▶ [THE RECORDS]
⟨

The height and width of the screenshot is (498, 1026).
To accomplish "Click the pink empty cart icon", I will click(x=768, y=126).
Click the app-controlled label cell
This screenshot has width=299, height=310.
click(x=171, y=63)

⟩
⟨

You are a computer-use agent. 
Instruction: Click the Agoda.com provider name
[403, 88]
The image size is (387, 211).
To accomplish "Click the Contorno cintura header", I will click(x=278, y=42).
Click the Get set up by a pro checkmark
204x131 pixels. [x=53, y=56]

⟩
⟨

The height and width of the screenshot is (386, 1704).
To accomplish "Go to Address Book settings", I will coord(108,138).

⟩

▶ [TRY IT] Would you please return all lines from the listing above that contain "will"?

▶ [RESPONSE FOR THIS EXERCISE]
To accomplish "Click the pink empty cart icon", I will click(x=768, y=126).
To accomplish "Click the Contorno cintura header", I will click(x=278, y=42).
To accomplish "Go to Address Book settings", I will coord(108,138).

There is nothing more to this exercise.